MILFORD, Conn. (Court TV) — A teenager involved in a deadly stabbing during a house party in Connecticut is asking a judge to dismiss charges against him, citing double jeopardy.

Raul Valle turns to his attorney after being acquitted of murder. (Court TV)
Raul Valle, 19, was acquitted of first-degree murder and three counts of intentional first-degree assault for a deadly stabbing involving teenagers. Valle was 16 when he attended a house party on May 14, 2022, that turned violent when groups of teens from different schools began fighting. Valle admitted to pulling out a knife and stabbing several people, but claimed he acted in self-defense. The stabbing killed 17-year-old Jimmy McGrath.

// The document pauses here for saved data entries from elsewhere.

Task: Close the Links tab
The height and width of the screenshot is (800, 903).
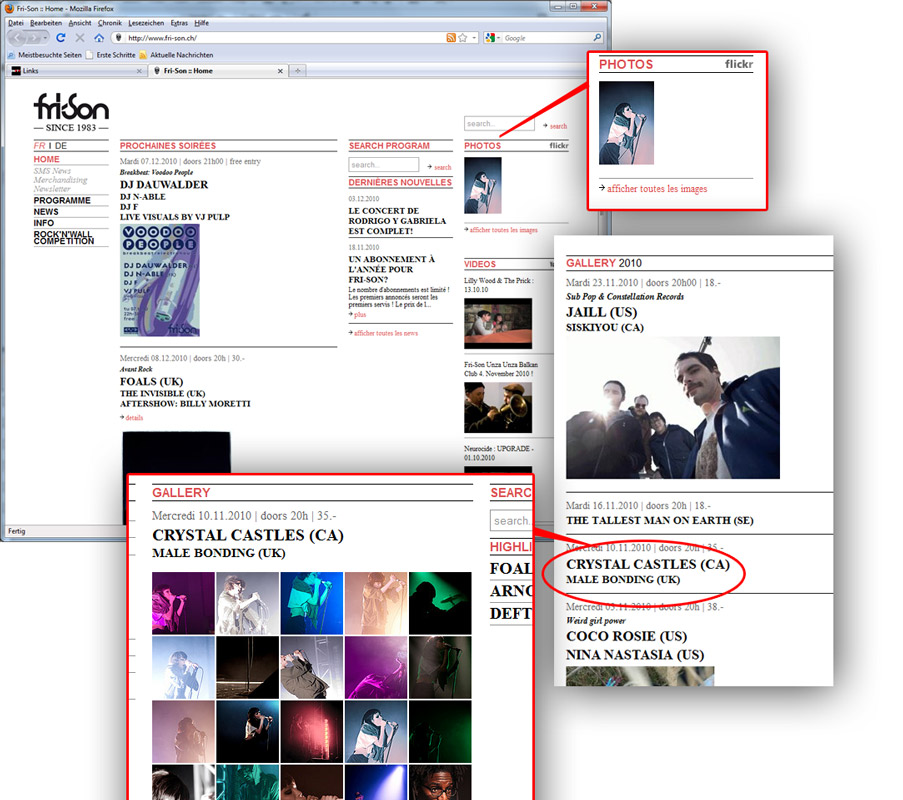Action: [x=138, y=71]
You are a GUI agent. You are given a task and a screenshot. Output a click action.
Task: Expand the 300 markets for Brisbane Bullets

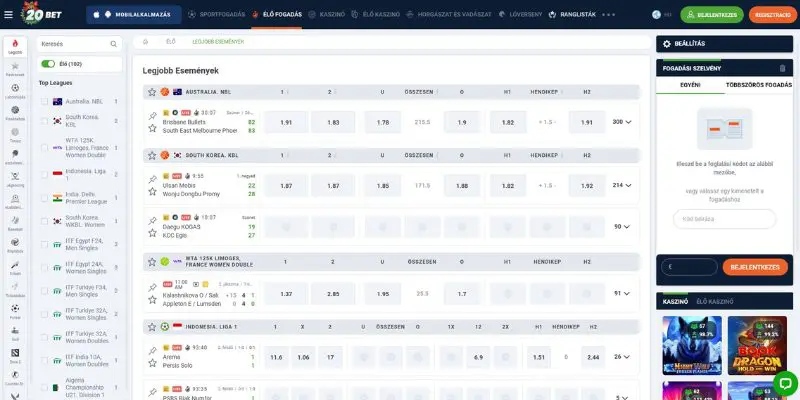(x=622, y=122)
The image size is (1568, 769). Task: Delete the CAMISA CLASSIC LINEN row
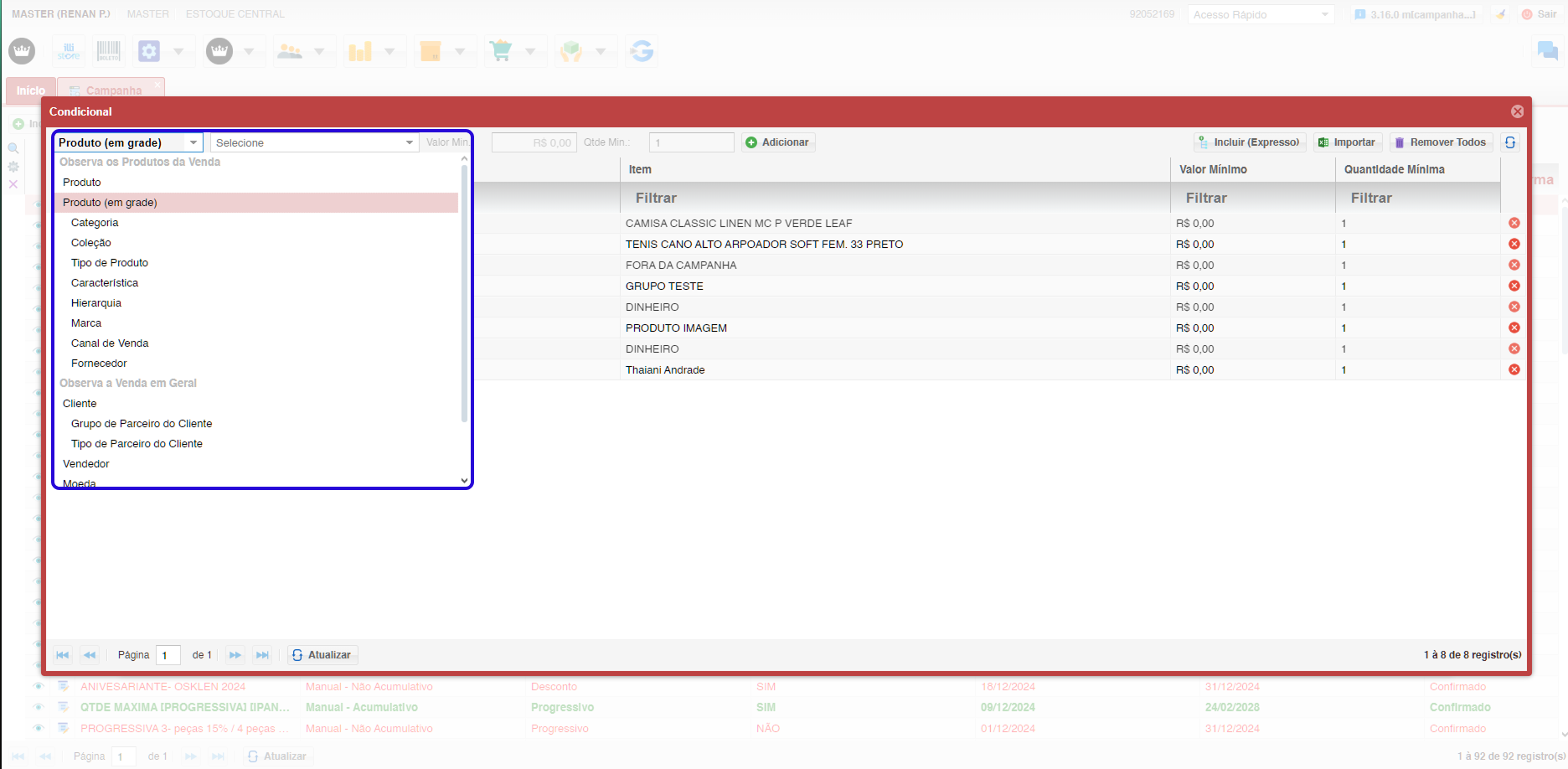point(1514,223)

While the jury of 12 acquitted Valle of the most serious charges, it deadlocked on lesser charges of manslaughter, first-degree assault with extreme indifference and second-degree assault with a weapon. Prosecutors refiled those lesser charges, but Valle’s attorney says bringing them to trial would violate his client’s constitutional rights.
Valle testified in his own defense at his trial; he never denied using the knife to stab McGrath or the other victims, but said that he felt his life was in danger at the time. “The sole contested issue was whether those stabbings were legally justified,” Valle’s attorney, Darnell Crosland, said in the motion to dismiss. “You cannot simultaneously hold that Mr. Valle acted in justified self-defense — as the acquittals necessarily establish — and that he acted with criminally unjustified recklessness, as conviction on the pending charges would require.”

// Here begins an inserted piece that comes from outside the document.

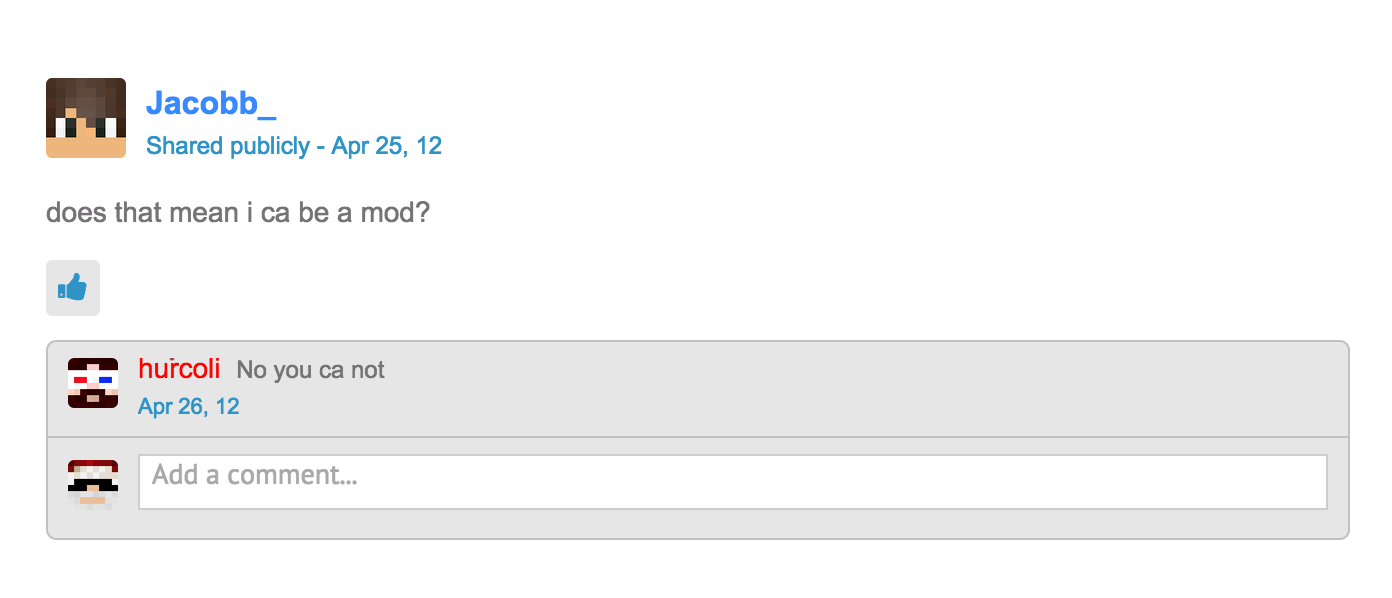
Task: Click the "Shared publicly" visibility text
Action: (228, 146)
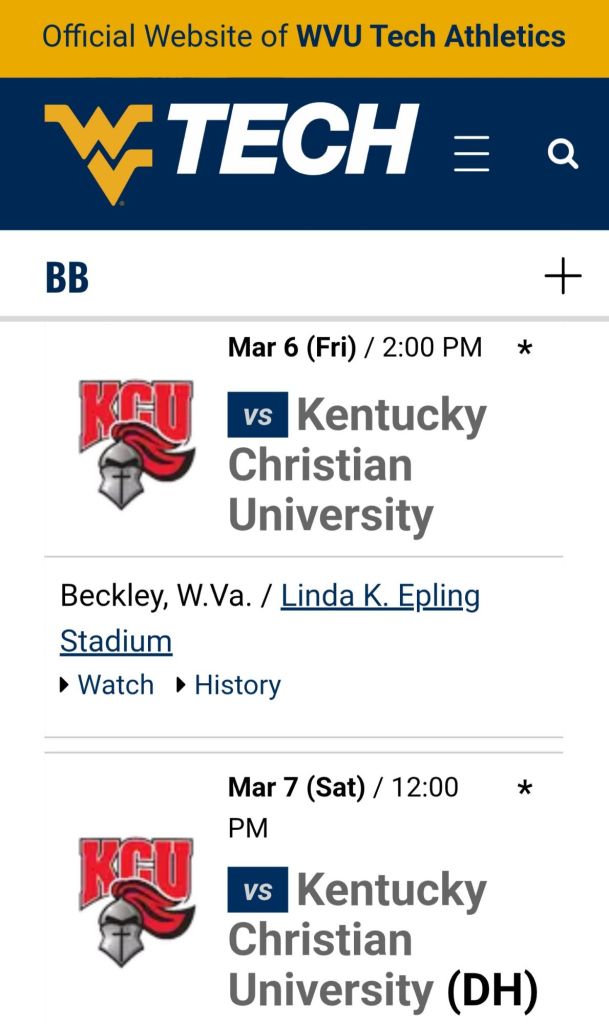Viewport: 609px width, 1024px height.
Task: Click the asterisk beside Mar 7 game
Action: tap(525, 790)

While the motion suggests that prosecutors may argue that a hung jury on the lesser counts permits a retrial, Valle’s defense argues “the only inquiry is whether the acquittals necessarily decided an issue of ultimate fact that is an essential element of the charges sought to be retried. They did. The acquittals established that the State failed to disprove justification. Justification is an essential element of the reckless charges. The deadlock on the lesser counts tells us nothing about the jury’s reasoning, cannot retroactively alter what the acquittals established, and cannot be used to circumvent the constitutional bar to retrial.”
Valle was released on a $2 million bond after his first trial. He is due to return to court on May 8.